As a result, in this study, a rat model mimicking the clinical features of the MetS-related HFpEF phenotype was established. Subsequently, the MetS and cardiac structure and function in HFpEF rats were assessed. Ultimately, we investigated the pathological changes in the rat heart (such as inflammation, hypertrophy, and fibrosis) and their underlying pathophysiological mechanisms.

2. Materials and methods

2.1. Chemicals and reagents

STZ (Cat. no. S0130) was provided by Sigma-Aldrich (Merck Millipore; Darmstadt, Germany). Total cholesterol (TC) assay kits (Cat. no. 643365), triglycerides (TG) assay kits (Cat. no. 625307), low-density lipoprotein cholesterol (LDL-C) assay kits (Cat. no. 590644), glucose (GLU) assay kits (Cat. no. 613975), and glycated serum protein (GSP) assay kits (Cat. no. 618474) were purchased from Roche Diagnostics Co. (Shanghai).
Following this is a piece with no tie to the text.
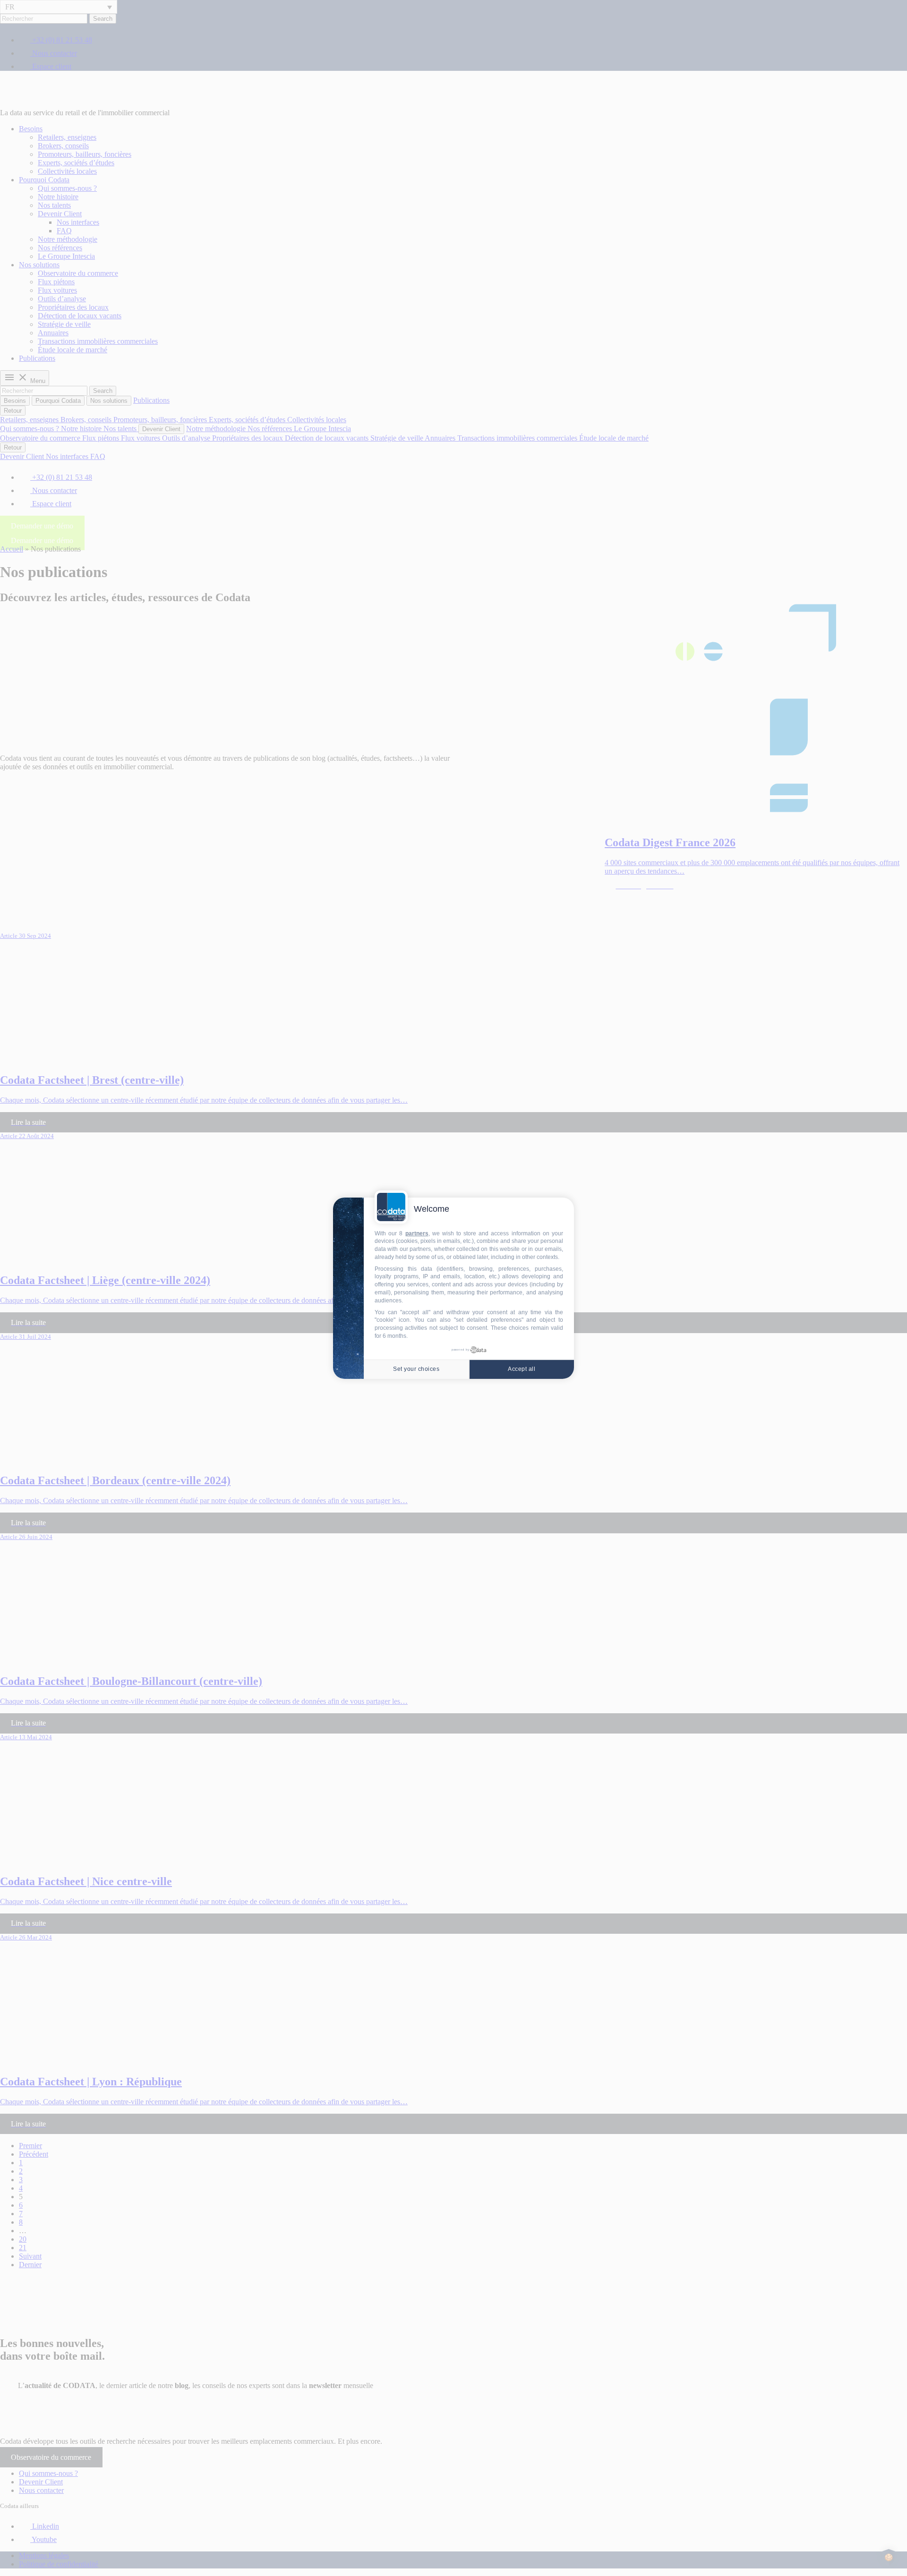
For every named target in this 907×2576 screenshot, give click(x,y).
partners (416, 1233)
Insulin assay kits (Cat. no. 20221110), atrial natriuretic peptide (ANP) assay kits (Cat. no. 20220221), B-type brain natriuretic peptide (BNP) assay kits (Cat. no. 20220217), soluble growth stimulated expression gene 2 protein (sST2) assay kits (Cat. no. 20220210BX), and galectin-3 (Gal-3) assay kits (Cat. no. 20221118) were purchased from Huaying Biotechnology Research Institute (Beijing, China). High-sensitivity C-protein (hs-CRP) assay kits (Cat. no. 20220305BX), interleukin-1β (IL-1β) assay kits (Cat. no. 20220315BX), and IL-6 assay kits (Cat. no. 20220312BX) were purchased from Xin Bosheng Biotechnology Co. (Beijing, China).
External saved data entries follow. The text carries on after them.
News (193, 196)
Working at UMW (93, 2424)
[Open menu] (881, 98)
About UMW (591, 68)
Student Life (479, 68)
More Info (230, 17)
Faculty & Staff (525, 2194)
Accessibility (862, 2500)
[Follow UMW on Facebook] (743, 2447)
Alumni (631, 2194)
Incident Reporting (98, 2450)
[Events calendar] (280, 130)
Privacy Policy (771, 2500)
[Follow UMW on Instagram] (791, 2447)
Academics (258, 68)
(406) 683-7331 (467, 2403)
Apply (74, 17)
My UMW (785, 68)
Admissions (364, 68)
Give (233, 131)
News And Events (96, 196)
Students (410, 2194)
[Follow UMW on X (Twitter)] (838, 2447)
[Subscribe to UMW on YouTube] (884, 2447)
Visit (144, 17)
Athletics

The primary antibodies included anti-growth differentiation factor 15 (GDF-15), anti-intercellular adhesion molecule-1 (ICAM-1), anti-vascular endothelial cell adhesion molecule-1 (VCAM-1), anti-phosphoinositide 3-kinase (PI3K), anti-RAC-alpha serine/threonine-protein kinase (AKT), anti-phosphorylated AKT (P-AKT), anti-glycogen synthase kinase 3β (GSK3β, Ser9), anti-P-GSK3β, anti-collagen type I (Coll I), anti-collagen type III (Coll III), anti-α-smooth muscle actin (α-SMA), anti-transforming growth factor-β1 (TGF-β1), anti-Smad2/Smad3, anti-P-Smad2/Smad3, and anti- glyceraldehyde-3-phosphate dehydrogenase (GAPDH). The antibody characteristics, including antibody names, catalog numbers, and producers, were presented in Supplementary Table S1.

2.2. Animals

Twenty SHR rats (SPF level, male, four weeks old, 180–200 g) and ten age-matched Wistar Kyoto (WKY) rats were purchased from Weitong Lihua Experimental Animal Technology Co. [certificate: SCXK (Beijing) 20160006, Beijing, China]. All rats were housed at the experimental animal center (Xiyuan Hospital, Chinese Academy of Chinese Medicine, China) under standard laboratory conditions (23°C and a 12-hour dark-light cycle) with free access to food and water. Twenty SHR rats were randomly assigned to the SHR and HFpEF groups (n = 10 per group). Ten WKY rats served as the normal control group. The rats were allowed to acclimate to the laboratory environment for four weeks before the beginning of the experiment. All animal experiments were approved by the Animal Ethics Committee of Xiyuan Hospital, Chinese Academy of Traditional Chinese Medicine (Approval no. 2021XLC008-3).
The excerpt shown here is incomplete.